He did come—though not for a good while; and Miss Bowen fancied from his looks that he had been more injured than he acknowledged; but she did not like to inquire. Nevertheless he rose greatly in her estimation, less for his courage than for the presence of mind and common sense which made it Valuable, and for the self-restraint and indifference which caused him afterwards to treat the whole adventure as such a trifling thing.
It was, after all, nothing very romantic or extraordinary, and happened in such a brief space of time, that probably the circumstance is not noted in the traditionary chronicles of the Zoological Gardens, which contain the frightful legend carefully related that day by several keepers to Mrs. Thornycroft—how a bear had actually eaten up a child, falling in the same manner into the same den.
But the adventure, slight as it may appear, made a very great and sudden difference in the slender tie of acquaintanceship, hitherto subsisting between Agatha and Major Harper's brother. She began to treat Nathanael more like a friend, and ceased to think of him exactly as a “boy.”
Master James's mamma, when she at last turned her attention from his beloved small self, was full of thanks to his preserver. Mr. Harper assured her that his feat was merely a little exertion of muscular strength, and at last grew evidently uncomfortable at being made so much of.
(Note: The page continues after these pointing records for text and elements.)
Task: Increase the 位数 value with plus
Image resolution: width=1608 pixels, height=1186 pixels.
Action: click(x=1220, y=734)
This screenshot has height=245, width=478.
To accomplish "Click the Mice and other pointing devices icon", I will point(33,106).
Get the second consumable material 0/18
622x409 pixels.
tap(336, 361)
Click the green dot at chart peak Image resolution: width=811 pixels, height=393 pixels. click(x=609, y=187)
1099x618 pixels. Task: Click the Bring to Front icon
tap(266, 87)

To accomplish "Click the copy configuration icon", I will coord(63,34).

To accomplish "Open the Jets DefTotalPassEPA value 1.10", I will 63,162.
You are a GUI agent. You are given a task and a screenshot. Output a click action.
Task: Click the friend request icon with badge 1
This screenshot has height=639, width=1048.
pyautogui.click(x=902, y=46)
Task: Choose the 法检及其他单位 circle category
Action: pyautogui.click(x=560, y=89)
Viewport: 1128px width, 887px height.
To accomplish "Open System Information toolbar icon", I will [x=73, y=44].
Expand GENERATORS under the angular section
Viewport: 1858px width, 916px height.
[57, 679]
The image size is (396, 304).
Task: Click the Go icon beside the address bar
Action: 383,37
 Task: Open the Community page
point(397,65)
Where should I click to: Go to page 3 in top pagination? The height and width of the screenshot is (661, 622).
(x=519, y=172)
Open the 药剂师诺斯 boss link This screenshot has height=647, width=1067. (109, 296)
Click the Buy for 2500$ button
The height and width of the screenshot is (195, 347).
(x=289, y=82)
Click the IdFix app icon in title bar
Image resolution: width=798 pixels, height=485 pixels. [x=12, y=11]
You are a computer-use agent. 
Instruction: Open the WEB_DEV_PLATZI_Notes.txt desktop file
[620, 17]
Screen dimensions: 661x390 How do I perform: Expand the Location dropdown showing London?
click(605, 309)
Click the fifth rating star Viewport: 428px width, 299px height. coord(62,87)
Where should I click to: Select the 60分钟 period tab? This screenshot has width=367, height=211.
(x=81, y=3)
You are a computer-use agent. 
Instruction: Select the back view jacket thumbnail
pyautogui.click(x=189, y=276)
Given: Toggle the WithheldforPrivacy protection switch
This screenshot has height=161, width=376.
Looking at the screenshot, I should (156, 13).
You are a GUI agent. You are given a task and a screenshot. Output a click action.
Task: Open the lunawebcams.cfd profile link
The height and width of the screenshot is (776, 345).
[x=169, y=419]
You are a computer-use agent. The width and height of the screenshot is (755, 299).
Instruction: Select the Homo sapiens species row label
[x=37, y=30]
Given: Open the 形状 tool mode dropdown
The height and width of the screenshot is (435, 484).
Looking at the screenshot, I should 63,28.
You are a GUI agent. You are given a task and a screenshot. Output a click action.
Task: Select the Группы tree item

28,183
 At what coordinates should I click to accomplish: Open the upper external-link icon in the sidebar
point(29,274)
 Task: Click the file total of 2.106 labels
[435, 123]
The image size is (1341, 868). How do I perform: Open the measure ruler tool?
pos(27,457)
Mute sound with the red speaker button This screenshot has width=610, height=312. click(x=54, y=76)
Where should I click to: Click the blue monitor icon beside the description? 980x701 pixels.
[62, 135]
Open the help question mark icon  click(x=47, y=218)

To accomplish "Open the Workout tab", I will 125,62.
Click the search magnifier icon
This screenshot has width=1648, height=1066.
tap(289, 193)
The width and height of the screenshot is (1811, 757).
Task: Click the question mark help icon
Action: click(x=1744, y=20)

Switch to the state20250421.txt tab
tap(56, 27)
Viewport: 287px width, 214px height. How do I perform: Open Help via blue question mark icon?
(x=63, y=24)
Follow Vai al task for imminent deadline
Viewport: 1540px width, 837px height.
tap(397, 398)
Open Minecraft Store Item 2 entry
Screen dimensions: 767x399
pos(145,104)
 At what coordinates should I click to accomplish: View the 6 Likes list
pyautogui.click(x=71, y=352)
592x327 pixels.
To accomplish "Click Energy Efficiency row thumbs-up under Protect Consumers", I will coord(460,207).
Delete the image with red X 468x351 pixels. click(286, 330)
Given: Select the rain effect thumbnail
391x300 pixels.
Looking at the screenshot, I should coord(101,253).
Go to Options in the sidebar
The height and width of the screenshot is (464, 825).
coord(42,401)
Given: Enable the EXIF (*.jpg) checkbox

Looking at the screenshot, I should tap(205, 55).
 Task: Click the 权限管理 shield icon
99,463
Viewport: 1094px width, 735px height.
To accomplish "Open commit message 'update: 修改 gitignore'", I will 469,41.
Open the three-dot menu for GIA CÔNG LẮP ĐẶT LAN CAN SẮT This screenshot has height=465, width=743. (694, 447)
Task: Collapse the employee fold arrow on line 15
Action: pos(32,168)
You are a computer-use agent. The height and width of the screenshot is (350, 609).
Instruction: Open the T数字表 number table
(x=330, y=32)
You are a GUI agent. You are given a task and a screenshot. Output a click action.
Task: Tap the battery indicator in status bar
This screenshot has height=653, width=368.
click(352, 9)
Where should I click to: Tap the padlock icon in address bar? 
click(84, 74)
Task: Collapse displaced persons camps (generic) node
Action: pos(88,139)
Returning home with them, he would fain have crept away from the scene of his honours; but the good-natured, motherly-hearted Emma implored him to stay.
“We will nurse you if you are hurt, which I am afraid you must be—it was such a dreadful strain! Oh, Jemmie, Jemmie!” and the poor mother shuddered.
“Indeed you must come in,” added Miss Bowen kindly, seeing that Emma's thoughts were floating away, as appeared this time natural enough, to her own concerns. “You shall rest all the evening, and we will talk to you, and be very, very agreeable. Pray yield!”
Nathanael argued no more, but went in “quite lamb-like,” as Mrs. Thornycroft afterwards declared.
This acquiescence in him was little rewarded, Agatha thought—for the evening happened to be duller even than evenings usually passed at the Thornycrofts'. The head of the household, being detained in the City, did not appear; and Mrs. Thornycroft's tongue, unchecked by her husband's presence, and excited by the event of the afternoon, galloped on at a fearful rapidity. She poured out upon the luckless young man all the baby biography of her family, from Missy's christening down to the infant Selina's cutting of her first tooth. To all of which he listened with a praiseworthy attention, giving at least silence, which was doubtless all the answer Emma required.
But Agatha, whose sympathy in these things was, as before said, at present small, grew half ashamed, half vexed, and finally rather angry—especially when she saw the pale weariness that gradually overspread Mr. Harper's face. More than once she hinted that he should have the armchair, or lie down, or rest in some way; but he took not the least notice; sitting immovably in his place, which happened to be next herself, and vaguely looking across the table towards Mrs. Thornycroft.
At nine o'clock, becoming paler than ever, he bestirred himself, and talked of leaving.